When I tell my friend Mike about this writing and ask him about his father who died several years ago, our conversation takes us to a few unexpected places. Mike’s description of his father is almost cinematic in its vividness and recalls a lost era. He describes a man conservative in his dress, fastidious in his manner, and exquisitely groomed, a musician and performer who played and sang jazz and swing and Big Band for admiring audiences. I am able to envision this man as I take in Mike’s long brown face and goatee, his careful gestures, manicured hands and the deliberate manner in which he selects his words. “It was only when my father stopped performing that he began to die a slow death,” Mike says. “I learned from him that masculinity was about enduring suffering.” He recounts the first time he brought a boyfriend home to meet his parents. Mike had sent a letter ahead, coming out to them as gay and telling them that “Steve” was not just a friend, but also his lover. Through a traveling miscalculation, his parents didn’t get the letter a week ahead of his visit as Mike had originally planned, but received it after he and Steve had already arrived and had been staying for several days. “My mother read the letter, but she didn’t tell my father. It was five years before he found out. I mentioned something about Steve being my lover one day and saw the look on his face. I’d always assumed that he knew.” Mike pauses for a moment, reflects. “I was never afraid my parents would throw me out or reject me. My father, however, could never understand how I could be “out” of the closet, and I was out. He also once confided to his sister that he couldn’t imagine what two men did in bed together.” After his father’s death, Mike discovered a vast pornography collection, some of it disturbingly violent and sadistic – a shocking contrast to the reserved comportment of the man that he had always known. He was able to see that he was not the only one with sexual secrets in his family, and that a man’s life can be sexually compartmentalized and burdened by the psychological toll that concealment takes, whether he is gay or straight.
Mike’s memories of his father come with the kind of honesty that moving through grief to forgiveness allows. He helps me freely associate with my own memories: how gay boys are sometimes sexually attracted to our fathers as part of our development and how that can often add to a gay child’s feeling of being “sick” or “wrong” - unlike heterosexual boys who are told that it is “cute” and part of their development, when little boys have crushes on their mommies. A gay boy’s attraction to his father can be all the more dismaying when it comes at the exact time he craves affection and validation from him, when his sexual identity begins to take shape. We discuss the reality of boys who can’t have sexual conversations with their fathers but bond through pornography; when a son finds his father’s hidden stash of porn and feels close to him, knowing that they are probably masturbating to the same images, and that he has at least some kind of intimacy with his dad if only by proxy. He may wonder if his father, feeling powerless over his son’s gayness, means for the porn to be discovered as a way to encourage heterosexuality.
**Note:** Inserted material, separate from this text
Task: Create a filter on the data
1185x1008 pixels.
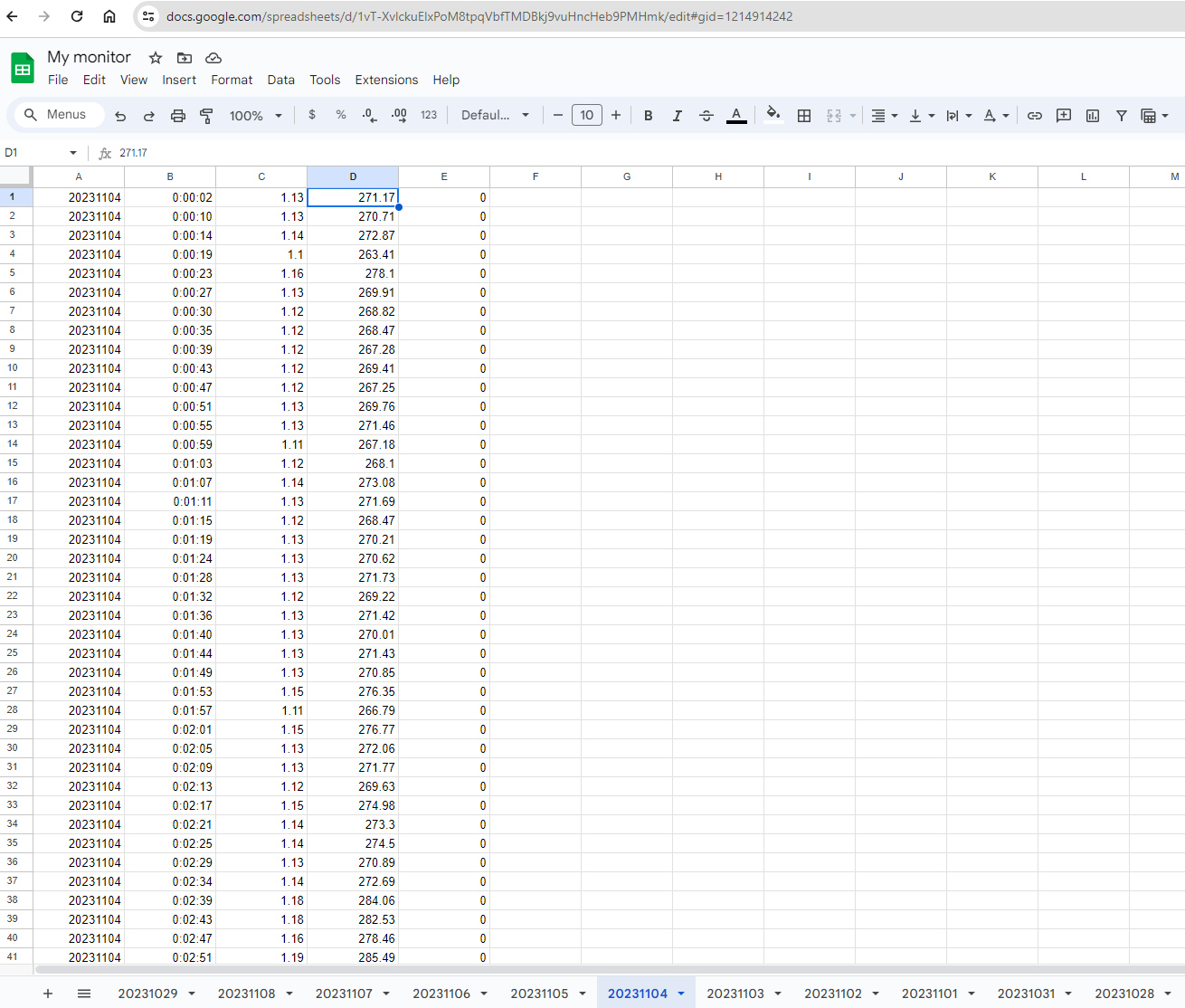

Whether the experiences are mine or Mike’s, after a while it doesn’t matter, it is all familiar - our shared truth as black gay men. Mike reminds me that a black father can choose to perceive his son’s homosexuality as something he has learned from white people, as he holds steadfast to the belief that black men can’t really be gay, only misguided. A black gay man can translate his heartbreak with his father into a sexual obsession to date exclusively white men. The white men he seeks romantically will treat him differently, he believes; and even if a white man does hurt you, it’s a different kind of pain, manageable in its unmanageability, and not archetypal like the betrayal by one’s own father. Eventually one realizes that obsessing about white men, or anyone for that matter, can’t save you, and that there are some issues of identity that a black gay man can only confront when he learns to trust and be intimate with other black men –in friendship, sexually or otherwise – and when he learns to love himself.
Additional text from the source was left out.